==== PROVIDED INFORMATION ====

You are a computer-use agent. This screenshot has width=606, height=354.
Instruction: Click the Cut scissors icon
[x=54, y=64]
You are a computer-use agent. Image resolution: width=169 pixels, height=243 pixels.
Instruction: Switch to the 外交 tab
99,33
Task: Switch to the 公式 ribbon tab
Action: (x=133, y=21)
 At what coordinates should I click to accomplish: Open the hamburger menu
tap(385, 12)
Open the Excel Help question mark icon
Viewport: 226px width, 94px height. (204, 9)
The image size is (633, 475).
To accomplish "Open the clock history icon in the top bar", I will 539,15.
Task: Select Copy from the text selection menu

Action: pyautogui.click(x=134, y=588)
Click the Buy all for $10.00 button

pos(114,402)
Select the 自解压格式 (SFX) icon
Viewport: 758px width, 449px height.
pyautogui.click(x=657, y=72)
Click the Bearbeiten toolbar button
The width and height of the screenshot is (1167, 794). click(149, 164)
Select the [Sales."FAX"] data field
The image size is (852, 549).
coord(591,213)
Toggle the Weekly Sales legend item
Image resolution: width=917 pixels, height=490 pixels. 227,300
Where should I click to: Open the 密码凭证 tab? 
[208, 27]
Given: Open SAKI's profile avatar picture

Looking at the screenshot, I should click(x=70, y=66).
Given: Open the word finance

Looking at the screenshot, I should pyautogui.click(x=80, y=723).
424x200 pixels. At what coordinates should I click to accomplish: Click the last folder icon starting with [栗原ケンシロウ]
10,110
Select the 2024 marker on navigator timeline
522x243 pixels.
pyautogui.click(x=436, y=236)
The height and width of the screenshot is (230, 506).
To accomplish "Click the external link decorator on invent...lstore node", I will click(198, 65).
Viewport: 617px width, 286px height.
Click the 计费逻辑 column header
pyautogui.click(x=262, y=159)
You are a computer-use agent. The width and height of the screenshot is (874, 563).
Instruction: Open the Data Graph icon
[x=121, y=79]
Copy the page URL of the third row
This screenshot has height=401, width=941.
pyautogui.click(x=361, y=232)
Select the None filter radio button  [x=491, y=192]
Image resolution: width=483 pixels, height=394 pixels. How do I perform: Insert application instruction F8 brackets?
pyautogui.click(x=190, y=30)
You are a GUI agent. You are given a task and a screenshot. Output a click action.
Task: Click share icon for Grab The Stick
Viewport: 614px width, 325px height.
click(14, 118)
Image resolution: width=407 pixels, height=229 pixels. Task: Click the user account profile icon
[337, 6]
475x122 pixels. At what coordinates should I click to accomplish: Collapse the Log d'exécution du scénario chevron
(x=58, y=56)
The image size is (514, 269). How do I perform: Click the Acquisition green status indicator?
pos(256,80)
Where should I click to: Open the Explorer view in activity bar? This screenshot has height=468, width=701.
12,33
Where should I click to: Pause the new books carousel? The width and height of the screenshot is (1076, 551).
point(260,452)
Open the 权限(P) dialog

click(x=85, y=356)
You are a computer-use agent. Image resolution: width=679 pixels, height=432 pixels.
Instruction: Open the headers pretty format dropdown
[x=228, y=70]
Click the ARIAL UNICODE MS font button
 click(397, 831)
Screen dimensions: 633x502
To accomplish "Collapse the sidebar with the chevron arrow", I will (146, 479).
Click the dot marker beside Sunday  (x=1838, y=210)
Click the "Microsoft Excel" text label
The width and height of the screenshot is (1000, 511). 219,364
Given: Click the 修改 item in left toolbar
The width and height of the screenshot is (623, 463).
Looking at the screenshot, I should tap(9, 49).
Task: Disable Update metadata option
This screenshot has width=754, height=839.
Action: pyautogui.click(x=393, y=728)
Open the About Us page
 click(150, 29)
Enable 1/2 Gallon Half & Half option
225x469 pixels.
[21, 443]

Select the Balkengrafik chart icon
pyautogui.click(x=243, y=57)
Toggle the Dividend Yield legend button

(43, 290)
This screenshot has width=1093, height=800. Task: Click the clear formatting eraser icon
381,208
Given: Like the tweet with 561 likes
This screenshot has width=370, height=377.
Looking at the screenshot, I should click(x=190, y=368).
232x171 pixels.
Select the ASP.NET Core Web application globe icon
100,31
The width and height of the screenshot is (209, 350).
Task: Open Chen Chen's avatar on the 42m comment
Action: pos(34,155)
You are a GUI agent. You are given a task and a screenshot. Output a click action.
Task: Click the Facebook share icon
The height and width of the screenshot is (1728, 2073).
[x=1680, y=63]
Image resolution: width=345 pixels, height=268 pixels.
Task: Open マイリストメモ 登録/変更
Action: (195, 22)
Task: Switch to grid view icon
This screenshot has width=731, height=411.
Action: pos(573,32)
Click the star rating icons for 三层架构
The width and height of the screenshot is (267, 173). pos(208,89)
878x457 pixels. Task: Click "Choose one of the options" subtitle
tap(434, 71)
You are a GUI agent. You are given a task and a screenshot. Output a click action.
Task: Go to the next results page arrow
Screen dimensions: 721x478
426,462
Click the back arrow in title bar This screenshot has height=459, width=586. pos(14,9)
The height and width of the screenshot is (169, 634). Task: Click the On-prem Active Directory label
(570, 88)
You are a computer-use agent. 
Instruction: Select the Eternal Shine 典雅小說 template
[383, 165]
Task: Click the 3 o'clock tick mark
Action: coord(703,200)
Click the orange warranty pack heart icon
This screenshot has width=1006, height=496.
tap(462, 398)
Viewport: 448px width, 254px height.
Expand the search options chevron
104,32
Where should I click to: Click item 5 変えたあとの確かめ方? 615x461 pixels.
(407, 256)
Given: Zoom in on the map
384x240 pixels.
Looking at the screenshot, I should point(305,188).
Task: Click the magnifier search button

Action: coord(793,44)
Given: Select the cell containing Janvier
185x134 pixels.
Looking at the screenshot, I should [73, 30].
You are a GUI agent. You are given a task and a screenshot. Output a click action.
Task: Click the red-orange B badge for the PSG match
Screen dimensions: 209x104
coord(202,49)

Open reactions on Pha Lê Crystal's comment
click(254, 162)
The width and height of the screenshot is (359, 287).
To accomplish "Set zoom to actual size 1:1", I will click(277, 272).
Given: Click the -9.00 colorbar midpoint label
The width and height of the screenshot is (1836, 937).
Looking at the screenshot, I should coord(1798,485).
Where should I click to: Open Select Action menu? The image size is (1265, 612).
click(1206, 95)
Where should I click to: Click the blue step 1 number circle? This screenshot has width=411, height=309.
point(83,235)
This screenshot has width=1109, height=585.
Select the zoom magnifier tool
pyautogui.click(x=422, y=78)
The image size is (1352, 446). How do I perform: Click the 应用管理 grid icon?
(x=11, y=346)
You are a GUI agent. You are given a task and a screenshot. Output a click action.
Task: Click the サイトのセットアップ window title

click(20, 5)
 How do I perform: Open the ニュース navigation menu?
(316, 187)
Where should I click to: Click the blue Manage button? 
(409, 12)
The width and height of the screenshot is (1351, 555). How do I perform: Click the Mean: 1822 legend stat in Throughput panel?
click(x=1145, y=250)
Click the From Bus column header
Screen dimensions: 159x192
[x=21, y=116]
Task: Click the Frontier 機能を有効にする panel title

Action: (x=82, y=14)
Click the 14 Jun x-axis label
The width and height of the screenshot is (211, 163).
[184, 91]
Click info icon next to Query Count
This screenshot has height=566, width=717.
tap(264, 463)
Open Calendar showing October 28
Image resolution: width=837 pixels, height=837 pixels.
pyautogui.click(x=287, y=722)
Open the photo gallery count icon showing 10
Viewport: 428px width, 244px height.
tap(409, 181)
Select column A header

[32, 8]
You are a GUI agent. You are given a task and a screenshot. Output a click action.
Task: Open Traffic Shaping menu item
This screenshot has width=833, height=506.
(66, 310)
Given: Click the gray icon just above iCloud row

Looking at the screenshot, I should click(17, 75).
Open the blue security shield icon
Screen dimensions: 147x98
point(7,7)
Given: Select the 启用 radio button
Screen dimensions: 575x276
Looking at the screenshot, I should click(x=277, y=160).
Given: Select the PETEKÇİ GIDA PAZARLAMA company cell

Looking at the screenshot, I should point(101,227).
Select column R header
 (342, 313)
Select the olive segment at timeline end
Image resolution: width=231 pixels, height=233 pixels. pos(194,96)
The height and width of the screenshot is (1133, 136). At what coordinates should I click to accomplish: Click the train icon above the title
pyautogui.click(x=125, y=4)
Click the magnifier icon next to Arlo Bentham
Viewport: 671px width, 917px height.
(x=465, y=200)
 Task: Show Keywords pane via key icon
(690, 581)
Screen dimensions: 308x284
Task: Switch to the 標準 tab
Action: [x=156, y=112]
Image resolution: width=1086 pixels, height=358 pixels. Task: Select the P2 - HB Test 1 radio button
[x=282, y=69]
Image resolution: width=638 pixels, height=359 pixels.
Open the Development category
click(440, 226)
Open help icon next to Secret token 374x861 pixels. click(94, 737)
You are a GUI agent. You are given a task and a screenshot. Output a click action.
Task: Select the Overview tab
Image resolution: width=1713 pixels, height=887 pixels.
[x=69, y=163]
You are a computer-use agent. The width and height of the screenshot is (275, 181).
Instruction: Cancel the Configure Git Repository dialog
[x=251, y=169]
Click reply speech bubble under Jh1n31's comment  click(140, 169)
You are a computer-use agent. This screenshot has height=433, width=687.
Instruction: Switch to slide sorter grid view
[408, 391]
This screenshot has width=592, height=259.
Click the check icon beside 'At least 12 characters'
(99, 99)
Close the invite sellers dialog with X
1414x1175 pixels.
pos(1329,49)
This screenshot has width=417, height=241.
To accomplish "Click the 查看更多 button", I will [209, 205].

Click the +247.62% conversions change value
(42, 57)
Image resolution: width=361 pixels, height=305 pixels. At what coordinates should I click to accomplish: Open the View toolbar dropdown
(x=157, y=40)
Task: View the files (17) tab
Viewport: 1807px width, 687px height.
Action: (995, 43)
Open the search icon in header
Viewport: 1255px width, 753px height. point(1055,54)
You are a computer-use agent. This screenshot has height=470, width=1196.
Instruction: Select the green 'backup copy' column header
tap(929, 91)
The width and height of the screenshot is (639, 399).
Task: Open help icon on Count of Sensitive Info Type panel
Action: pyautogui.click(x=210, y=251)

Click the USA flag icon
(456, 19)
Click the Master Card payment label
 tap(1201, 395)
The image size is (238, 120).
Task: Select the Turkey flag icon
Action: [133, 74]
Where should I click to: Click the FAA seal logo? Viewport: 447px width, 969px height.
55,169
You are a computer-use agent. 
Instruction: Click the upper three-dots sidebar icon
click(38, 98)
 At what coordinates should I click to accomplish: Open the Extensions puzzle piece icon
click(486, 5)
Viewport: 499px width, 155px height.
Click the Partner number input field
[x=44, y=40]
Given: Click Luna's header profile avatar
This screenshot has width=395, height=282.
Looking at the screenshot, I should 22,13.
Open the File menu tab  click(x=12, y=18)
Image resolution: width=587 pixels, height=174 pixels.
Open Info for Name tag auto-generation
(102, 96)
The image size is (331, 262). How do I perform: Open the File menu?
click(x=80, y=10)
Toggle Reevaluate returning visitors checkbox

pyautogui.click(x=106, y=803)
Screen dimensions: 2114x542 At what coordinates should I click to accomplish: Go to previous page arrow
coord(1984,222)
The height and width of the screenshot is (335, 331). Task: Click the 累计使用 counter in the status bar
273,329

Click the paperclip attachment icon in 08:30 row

====

From the records above, transcribe exactly the run of lines that opens with the line holding "puzzle piece icon" and closes with the line holding "Given: Click Luna's header profile avatar", both included.

 At what coordinates should I click to accomplish: Open the Extensions puzzle piece icon
click(486, 5)
Viewport: 499px width, 155px height.
Click the Partner number input field
[x=44, y=40]
Given: Click Luna's header profile avatar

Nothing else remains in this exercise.